Tag Archives: humour

The Amazing Oreo By Fran Ross

Oreo

Fran Ross’s Oreo is amazing and hilarious and wondrous, I cannot believe I had never heard of it before, never read it. It is funny, so few books are actually successfully funny. Brilliant inventive language and a dance through culture and knowledge that makes absurd any distinction between high and low. All about race, hybridity, fierce female strength and sass that is comfortable in its own skin. It contains some awesome whipping of some pimp ass. Philly v New York. My my, but you could not ask for more.

Writing so much about segregation, this made me laugh out loud but it is not the best bit by any stretch. That might be the bit about riding the bus, but might not. There are so many.

The family favorite that night was the story she told about playing at a house party in the all-black suburb of Whitehall, so much in the news when low-income whites were making their first pitiful attempts to get in. The upper-middle-class blacks of Whitehall objected to the palefaces, not because they were poor (“The poor we have with us always,” said town spokesman, the Reverend Cotton Smith-Jones, rector of St. John’s Episcopal Church), but because they were white (“We just do not want whitey, with his honky ways, around us,” said Reverend Smith-Jones to a chorus of genteel Episcopalian “Amens”). As Chuck Smith-Jones pointed out, whitey was beyond help. Chuck did not groove on crime in the streets, the way black people did; he did not dig getting his head whipped, his house robbed, his wife raped, the way black people did; he was not really in getting his jollies over his youngsters’ popping pills, tripping out, or shooting up, the way black people did. Such uptight, constipated people should not he allowed to mingle with decent, pleasure-loving black folk. That was the true story, but officially Whitehall had to be against the would-be intruders on the basis of poverty.

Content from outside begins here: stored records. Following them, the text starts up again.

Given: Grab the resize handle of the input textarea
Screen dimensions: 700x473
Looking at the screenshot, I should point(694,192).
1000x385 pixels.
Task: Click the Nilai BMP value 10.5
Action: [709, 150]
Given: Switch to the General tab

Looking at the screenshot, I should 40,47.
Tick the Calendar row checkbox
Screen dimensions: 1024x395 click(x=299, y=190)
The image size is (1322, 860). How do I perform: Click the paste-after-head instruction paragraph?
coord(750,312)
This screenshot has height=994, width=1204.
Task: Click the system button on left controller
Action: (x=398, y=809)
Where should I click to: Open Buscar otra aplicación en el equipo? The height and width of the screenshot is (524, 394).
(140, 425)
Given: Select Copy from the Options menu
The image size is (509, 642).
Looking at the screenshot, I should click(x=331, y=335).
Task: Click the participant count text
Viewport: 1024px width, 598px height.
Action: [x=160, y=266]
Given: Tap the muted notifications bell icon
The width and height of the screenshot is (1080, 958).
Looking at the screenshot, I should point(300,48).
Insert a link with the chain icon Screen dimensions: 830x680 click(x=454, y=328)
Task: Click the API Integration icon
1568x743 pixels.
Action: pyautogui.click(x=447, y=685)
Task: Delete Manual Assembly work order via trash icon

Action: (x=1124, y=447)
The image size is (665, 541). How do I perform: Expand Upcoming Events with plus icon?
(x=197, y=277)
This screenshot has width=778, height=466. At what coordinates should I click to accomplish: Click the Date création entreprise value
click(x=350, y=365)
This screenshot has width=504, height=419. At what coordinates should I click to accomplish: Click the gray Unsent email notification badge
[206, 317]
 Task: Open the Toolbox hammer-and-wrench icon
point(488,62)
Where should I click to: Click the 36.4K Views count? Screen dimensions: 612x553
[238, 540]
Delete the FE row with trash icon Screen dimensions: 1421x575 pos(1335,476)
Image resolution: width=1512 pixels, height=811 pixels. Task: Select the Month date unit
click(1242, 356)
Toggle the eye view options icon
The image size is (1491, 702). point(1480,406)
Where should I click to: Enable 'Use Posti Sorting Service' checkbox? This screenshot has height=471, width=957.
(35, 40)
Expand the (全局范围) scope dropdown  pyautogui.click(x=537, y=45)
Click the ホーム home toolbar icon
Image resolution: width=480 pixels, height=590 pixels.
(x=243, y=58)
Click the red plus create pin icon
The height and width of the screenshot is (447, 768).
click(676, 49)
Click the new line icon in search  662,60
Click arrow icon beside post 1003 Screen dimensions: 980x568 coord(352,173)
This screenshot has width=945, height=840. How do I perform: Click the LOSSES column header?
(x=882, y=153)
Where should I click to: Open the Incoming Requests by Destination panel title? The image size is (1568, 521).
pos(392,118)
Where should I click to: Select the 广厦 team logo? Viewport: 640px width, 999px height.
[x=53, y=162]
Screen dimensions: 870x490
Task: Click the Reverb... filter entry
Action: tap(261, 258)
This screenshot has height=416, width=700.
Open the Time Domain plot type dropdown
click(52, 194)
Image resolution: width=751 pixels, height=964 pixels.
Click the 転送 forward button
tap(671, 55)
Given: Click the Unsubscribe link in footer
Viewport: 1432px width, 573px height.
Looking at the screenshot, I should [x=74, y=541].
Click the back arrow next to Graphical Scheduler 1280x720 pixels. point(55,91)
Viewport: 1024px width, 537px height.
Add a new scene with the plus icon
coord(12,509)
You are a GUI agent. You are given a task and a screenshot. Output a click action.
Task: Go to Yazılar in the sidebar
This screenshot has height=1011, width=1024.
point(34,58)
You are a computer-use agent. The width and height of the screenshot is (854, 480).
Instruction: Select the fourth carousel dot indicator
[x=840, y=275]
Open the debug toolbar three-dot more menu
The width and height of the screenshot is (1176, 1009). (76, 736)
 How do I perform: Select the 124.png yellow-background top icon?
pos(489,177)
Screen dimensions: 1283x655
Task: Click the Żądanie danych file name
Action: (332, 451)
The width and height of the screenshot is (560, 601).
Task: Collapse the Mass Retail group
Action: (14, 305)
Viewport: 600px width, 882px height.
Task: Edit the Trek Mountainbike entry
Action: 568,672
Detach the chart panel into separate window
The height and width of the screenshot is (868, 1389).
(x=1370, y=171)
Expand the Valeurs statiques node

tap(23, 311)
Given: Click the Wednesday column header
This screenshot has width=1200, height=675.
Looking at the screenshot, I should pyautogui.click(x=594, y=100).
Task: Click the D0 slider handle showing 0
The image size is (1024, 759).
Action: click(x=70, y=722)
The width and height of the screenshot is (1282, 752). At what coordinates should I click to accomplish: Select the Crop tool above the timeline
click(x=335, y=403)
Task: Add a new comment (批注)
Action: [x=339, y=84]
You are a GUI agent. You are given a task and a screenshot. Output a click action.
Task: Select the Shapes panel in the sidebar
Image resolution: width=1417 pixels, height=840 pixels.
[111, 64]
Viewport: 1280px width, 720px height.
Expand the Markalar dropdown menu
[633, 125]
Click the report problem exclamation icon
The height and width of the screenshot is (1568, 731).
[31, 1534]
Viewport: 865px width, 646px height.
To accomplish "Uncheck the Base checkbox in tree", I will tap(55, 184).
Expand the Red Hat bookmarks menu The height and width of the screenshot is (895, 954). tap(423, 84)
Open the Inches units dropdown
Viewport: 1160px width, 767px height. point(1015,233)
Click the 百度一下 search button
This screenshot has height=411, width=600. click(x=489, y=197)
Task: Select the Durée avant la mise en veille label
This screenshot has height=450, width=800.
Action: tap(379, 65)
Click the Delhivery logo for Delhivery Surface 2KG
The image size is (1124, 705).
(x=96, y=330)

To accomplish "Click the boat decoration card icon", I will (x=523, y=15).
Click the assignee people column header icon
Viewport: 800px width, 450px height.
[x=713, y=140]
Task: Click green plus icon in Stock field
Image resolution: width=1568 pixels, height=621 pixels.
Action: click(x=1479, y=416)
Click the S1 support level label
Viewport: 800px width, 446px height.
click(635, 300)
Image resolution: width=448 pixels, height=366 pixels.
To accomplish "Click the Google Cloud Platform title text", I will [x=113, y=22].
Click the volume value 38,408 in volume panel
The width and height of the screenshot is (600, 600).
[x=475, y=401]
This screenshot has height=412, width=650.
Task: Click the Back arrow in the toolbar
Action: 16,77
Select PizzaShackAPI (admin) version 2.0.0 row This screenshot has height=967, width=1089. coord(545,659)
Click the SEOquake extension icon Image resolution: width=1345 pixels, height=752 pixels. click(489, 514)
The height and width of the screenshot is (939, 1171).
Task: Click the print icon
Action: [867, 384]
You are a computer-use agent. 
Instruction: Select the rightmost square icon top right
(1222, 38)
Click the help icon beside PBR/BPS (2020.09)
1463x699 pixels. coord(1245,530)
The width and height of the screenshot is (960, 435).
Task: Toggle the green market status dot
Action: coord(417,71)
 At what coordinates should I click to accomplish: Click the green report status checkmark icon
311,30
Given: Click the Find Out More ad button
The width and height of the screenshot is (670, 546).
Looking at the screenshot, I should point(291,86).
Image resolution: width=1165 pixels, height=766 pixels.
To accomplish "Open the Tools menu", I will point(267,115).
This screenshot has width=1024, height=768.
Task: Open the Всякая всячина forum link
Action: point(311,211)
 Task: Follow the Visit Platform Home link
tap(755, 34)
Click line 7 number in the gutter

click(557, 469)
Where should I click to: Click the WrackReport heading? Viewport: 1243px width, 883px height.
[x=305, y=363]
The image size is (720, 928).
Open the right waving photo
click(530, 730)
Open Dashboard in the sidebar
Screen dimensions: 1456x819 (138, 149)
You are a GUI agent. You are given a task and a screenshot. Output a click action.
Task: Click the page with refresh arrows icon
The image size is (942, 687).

The town adopted a strict housing code, which was automatically rescinded for blacks and reinstated whenever whites appeared. (The code was shredded, its particles sprinkled into confiscated timed-release capsules, and is now part of the consciousness of millions of cold sufferers.) “Keep Whitehall black,” the townspeople chanted in their characteristically rich baritones and basses. “If you’re black, you’re all right, jack; if you’re white, get out of my sight,” said others in aberrant Butterfly McQueen falsettos. These and other racist slogans were heani, as the social, moral, economic, and political life of the town was threatened.

The white blue-collar workers who labored so faithfully at the Smith-Jones Afro Wig and Dashiki Co., Inc., were welcome to earn their daily bread in the town, but they were not welcome to bring their low-cholesterol foods, their derivative folk-rock music, and their sentimental craxploitation films to Whitehall. The poor, the white, and the disadvantaged could go jump.

The people of Whitehall set up floodlights to play over the outskirts of the neighboring, honky-loving black town, whose lawns (formerly reasonably manicured but now nervously bitten to the quick) bore sad witness to the instant herbaphobia that whites brought with them. Black Whitehall posted sentries and devised elaborate alarm/gotcha systems (the showpiece was a giant microwave oven with the door ajar). The Whitehall PO-lice raised attack dogs on a special “preview” diet of saltines and the white meat of turkeys. Helen quoted Reverend Smith-Jones as saying, in his down-home way, “If any chalks should be rash enough to come in here, those dogs will jump on them like white on rice.” (73-75)

Ross, Fran ([1974] 2015) Oreo. New York: New Directions.

God I Enjoyed The Sellout by Paul Beatty

If only I enjoyed all prize-winning books a fraction as much as this one by Paul Beatty. I laughed out loud reading this on the long plane journey home, and I needed some laughter for that journey back to a wintry reality far from my family. Now this is the LA I love — complex, mixed up, full of chickens and kitchen gardens and farms too, hell of segregated, violent, funny, and pretty damn woke.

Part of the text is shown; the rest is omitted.